(Task objective): Rewrite the rows from the line containing "This screenshot has" through the line containing "coord(122,159)", inclusive, changing "include graphs" to "show graphs" and leaving everything else as it is. Return only those lines, without the pictures.

(Task inputs):
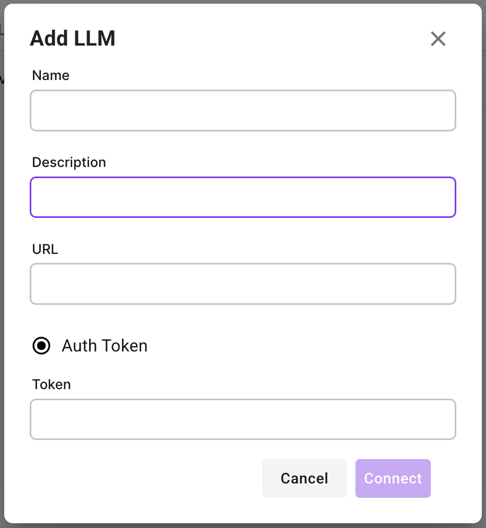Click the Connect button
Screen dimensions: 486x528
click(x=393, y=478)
...
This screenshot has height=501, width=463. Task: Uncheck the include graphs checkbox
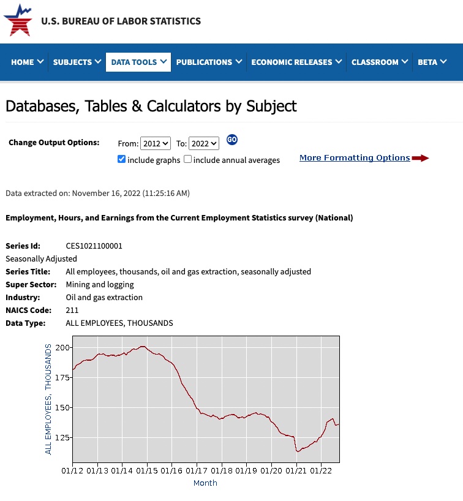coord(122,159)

(Solution to the problem):
This screenshot has height=501, width=463. Task: Uncheck the show graphs checkbox
coord(122,159)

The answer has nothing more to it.